Re: [RFC PATCH RESEND] timerqueue: Complete rb_node initialization within timerqueue_init

From: Thomas Gleixner
Date: Sun Apr 06 2025 - 07:46:54 EST


On Sat, Apr 05 2025 at 16:05, I. Hsin Cheng wrote:
> The children of "node" within "struct timerqueue_node" may be uninit
> status after the initialization. Initialize them as NULL under
> timerqueue_init to prevent the problem.

Which problem?

It's completely sufficient to use RB_INIT_NODE() on initialization.

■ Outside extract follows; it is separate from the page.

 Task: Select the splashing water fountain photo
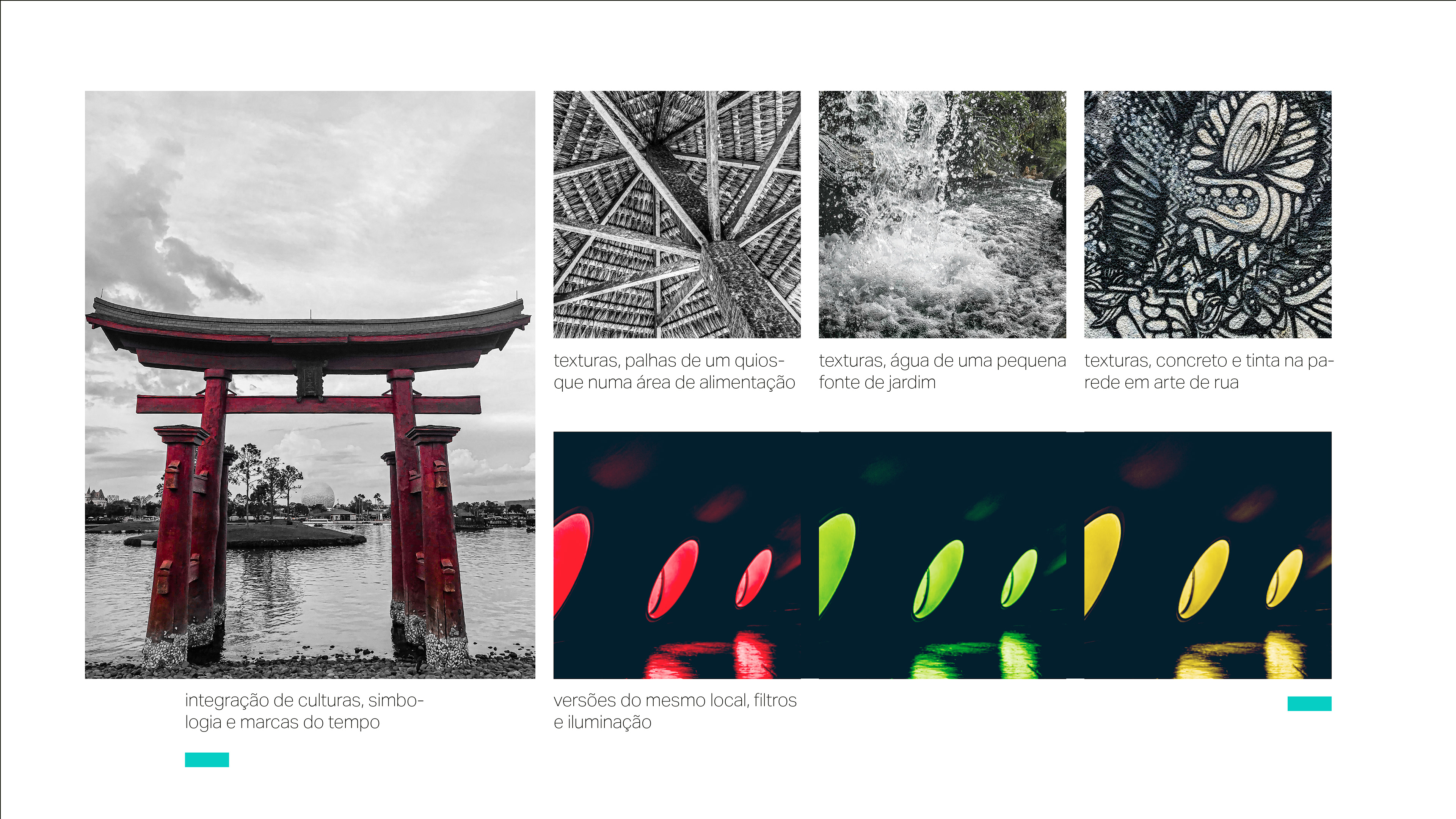pyautogui.click(x=942, y=214)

As you did not provide a link and no explanation, I had to waste some
time to search though the syzbot site and looked at the actual issue:

BUG: KMSAN: uninit-value in rb_next+0x200/0x210 lib/rbtree.c:505
rb_next+0x200/0x210 lib/rbtree.c:505
rb_erase_cached include/linux/rbtree.h:124 [inline]
timerqueue_del+0xee/0x1a0 lib/timerqueue.c:57
__remove_hrtimer kernel/time/hrtimer.c:1123 [inline]
__run_hrtimer kernel/time/hrtimer.c:1771 [inline]
__hrtimer_run_queues+0x3b7/0xe40 kernel/time/hrtimer.c:1855
hrtimer_interrupt+0x41b/0xb10 kernel/time/hrtimer.c:1917
local_apic_timer_interrupt arch/x86/kernel/apic/apic.c:1038 [inline]
__sysvec_apic_timer_interrupt+0xa7/0x420 arch/x86/kernel/apic/apic.c:1055
instr_sysvec_apic_timer_interrupt arch/x86/kernel/apic/apic.c:1049 [inline]
sysvec_apic_timer_interrupt+0x7e/0x90 arch/x86/kernel/apic/apic.c:1049

So this code removes a queued timer from the RB tree and that KMSAN
warning happens in rb_next(), which is invoked from rb_erase_cached().

The issue happens in lib/rbtree.c:505

505: while (node->rb_left)
506: node = node->rb_left;

which is walking the tree down left. So that means it hits a pointer
which points to uninitialized memory.

All timers are queued with rb_add_cached(), which calls rb_link_node()
and that does:

node->rb_left = node->rb_right = NULL;

Which means there can't be a timer enqueued in the RB tree which has
rb_left/right uninitialized.

So how does this end up at uninitialized memory? There are two
obvious explanations:

1) A stray pointer corrupts the RB tree

2) A queued timer has been freed

So what would this "initialization" help? Nothing at all.

We are not adding some random pointless initialization to paper
over a problem which is absolutely not understood.

Thanks,

tglx